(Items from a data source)
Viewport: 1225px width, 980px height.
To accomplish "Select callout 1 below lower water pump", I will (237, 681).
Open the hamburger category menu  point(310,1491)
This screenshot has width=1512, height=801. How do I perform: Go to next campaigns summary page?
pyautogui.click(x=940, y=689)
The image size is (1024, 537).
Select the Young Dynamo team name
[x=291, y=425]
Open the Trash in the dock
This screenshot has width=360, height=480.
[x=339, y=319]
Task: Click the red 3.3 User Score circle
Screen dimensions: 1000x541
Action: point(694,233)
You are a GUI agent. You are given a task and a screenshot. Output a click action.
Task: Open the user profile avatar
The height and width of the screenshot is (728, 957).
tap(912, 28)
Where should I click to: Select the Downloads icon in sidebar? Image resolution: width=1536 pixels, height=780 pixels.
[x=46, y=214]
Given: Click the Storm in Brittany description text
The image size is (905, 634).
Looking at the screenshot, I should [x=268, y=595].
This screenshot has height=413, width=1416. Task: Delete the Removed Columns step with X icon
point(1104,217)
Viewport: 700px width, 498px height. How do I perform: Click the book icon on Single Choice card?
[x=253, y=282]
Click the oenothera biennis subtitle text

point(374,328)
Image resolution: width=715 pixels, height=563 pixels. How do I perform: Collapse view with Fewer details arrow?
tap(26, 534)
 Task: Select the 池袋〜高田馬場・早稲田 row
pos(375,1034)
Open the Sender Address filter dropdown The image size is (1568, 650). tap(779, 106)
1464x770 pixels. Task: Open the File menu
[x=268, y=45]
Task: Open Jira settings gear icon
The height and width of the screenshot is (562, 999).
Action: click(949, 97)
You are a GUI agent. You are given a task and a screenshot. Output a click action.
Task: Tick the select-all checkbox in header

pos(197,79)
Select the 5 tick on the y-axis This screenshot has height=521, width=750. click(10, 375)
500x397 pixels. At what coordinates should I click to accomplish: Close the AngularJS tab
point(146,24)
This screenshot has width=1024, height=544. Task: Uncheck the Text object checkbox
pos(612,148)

_Work to complete:_
Restate the data above word for word. Leave nothing out.

_Solution to the problem:_
Viewport: 1225px width, 980px height.
To accomplish "Select callout 1 below lower water pump", I will (237, 681).
Open the hamburger category menu  point(310,1491)
This screenshot has width=1512, height=801. How do I perform: Go to next campaigns summary page?
pyautogui.click(x=940, y=689)
The image size is (1024, 537).
Select the Young Dynamo team name
[x=291, y=425]
Open the Trash in the dock
This screenshot has width=360, height=480.
[x=339, y=319]
Task: Click the red 3.3 User Score circle
Screen dimensions: 1000x541
Action: point(694,233)
You are a GUI agent. You are given a task and a screenshot. Output a click action.
Task: Open the user profile avatar
The height and width of the screenshot is (728, 957).
tap(912, 28)
Where should I click to: Select the Downloads icon in sidebar? Image resolution: width=1536 pixels, height=780 pixels.
[x=46, y=214]
Given: Click the Storm in Brittany description text
The image size is (905, 634).
Looking at the screenshot, I should [x=268, y=595].
This screenshot has height=413, width=1416. Task: Delete the Removed Columns step with X icon
point(1104,217)
Viewport: 700px width, 498px height. How do I perform: Click the book icon on Single Choice card?
[x=253, y=282]
Click the oenothera biennis subtitle text

point(374,328)
Image resolution: width=715 pixels, height=563 pixels. How do I perform: Collapse view with Fewer details arrow?
tap(26, 534)
 Task: Select the 池袋〜高田馬場・早稲田 row
pos(375,1034)
Open the Sender Address filter dropdown The image size is (1568, 650). tap(779, 106)
1464x770 pixels. Task: Open the File menu
[x=268, y=45]
Task: Open Jira settings gear icon
The height and width of the screenshot is (562, 999).
Action: click(949, 97)
You are a GUI agent. You are given a task and a screenshot. Output a click action.
Task: Tick the select-all checkbox in header

pos(197,79)
Select the 5 tick on the y-axis This screenshot has height=521, width=750. click(10, 375)
500x397 pixels. At what coordinates should I click to accomplish: Close the AngularJS tab
point(146,24)
This screenshot has width=1024, height=544. Task: Uncheck the Text object checkbox
pos(612,148)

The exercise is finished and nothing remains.